Mr. PAGE. Oh, no; only within the time prescribed in the law.

Mr. LOZIER. What would you say about its psychological effect on candidates, as a restraining influence?

Mr. PAGE. For some time I think it had that effect. Latterly, I believe there has been a little loosening, some laxity. The filing of these statements has been regarded as more or less perfunctory, and one thing is certain, that they cause a candidate a great deal of trouble. I send to each candidate whose name I have, of all political parties, four statements, four blank forms, before and after a primary and before and after an election. They come back to me in all sorts of conditions. In a great many cases, no receipts or no expenditures are reported at all because the candidate swears that there has been none, and which of course must be taken as accurate.

Now this law, I believe, has no teeth in it. The provision that the candidate must have willfully violated the law, and I suppose you could not do otherwise than put that in, renders it almost impossible successfully to prosecute where the amount exceeds $5,000. In many instances I have had to call the attention of gentlemen to their rights under the law in the way of exemptions, and in some instances reports will come in embracing items which the candidate was not required to report upon, the aggregate of which will bring the amount of expenditures beyond the lawful limit.

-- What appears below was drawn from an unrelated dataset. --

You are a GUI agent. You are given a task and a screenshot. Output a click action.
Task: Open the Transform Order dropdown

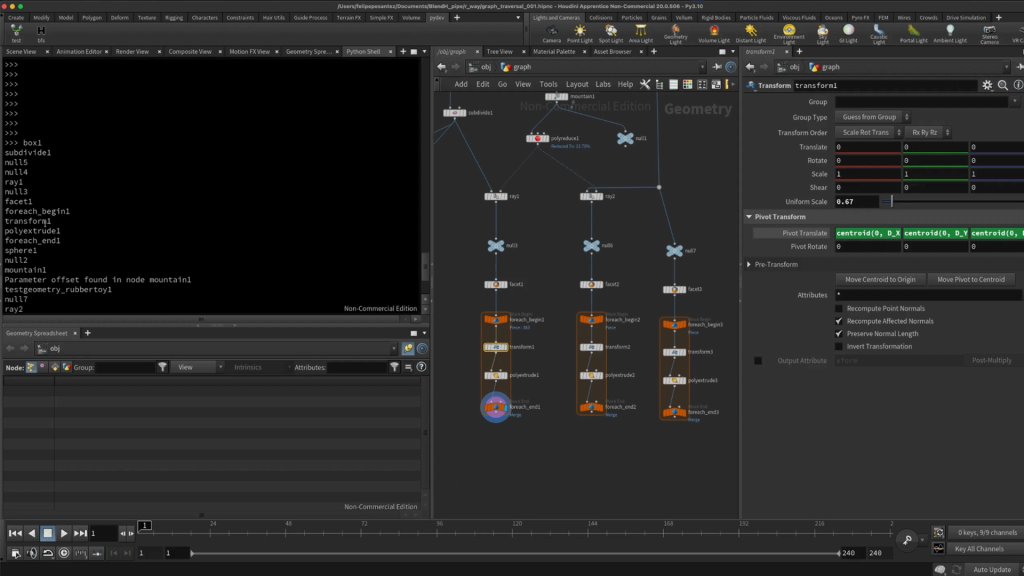(868, 132)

Mr. LOZIER. Does that frequently result because of lack of harmony in the exemptions between the Federal law and the State law? I know that in Missouri we have to account in our State report for some expenditures which are not required to be reported by the Federal statute.

Mr. PAGE. I suppose that is so.

Mr. CABLE. Now, under the amended section 9, you have a right to spend, in addition to the 3 cents per vote, traveling expenses, stationery, and postage.

Mr. CLEARY. Must you include newspaper advertising in your expenses?

Mr. PAGE. Yes.

The CHAIRMAN. Mr. Page, would you care to say whether, in your judgment, the Newberry decision had a tendency to encourage that disregard for the law?

Mr. PAGE. No, sir: I do not think so. I do not think that, aside from the members of Congress who were here when the Newberry decision was rendered, it is generally known what interpretation was placed upon that decision by the Attorney General and by the law committee to which I have previously referred. I do not believe it is generally known that the effect of the Newberry decision was perhaps to invalidate the primary features of the law.

Mr. LOZIER. That decision was given much publicity, Mr. Page. I do not believe there has been any question before the Congress of the United States in years that has excited more general interest among the rank and file of the people than the Newberry election.

Mr. PAGE. That is no doubt true, Mr. Lozier, but I base my observation upon the fact that so many gentlemen have come to me to file primary statements and when their attention was called to this decision they expressed ignorance of its effect. They of course know in a general way about the Newberry decision, but they have never given much thought if any to its effect upon candidates for Congress in the primaries.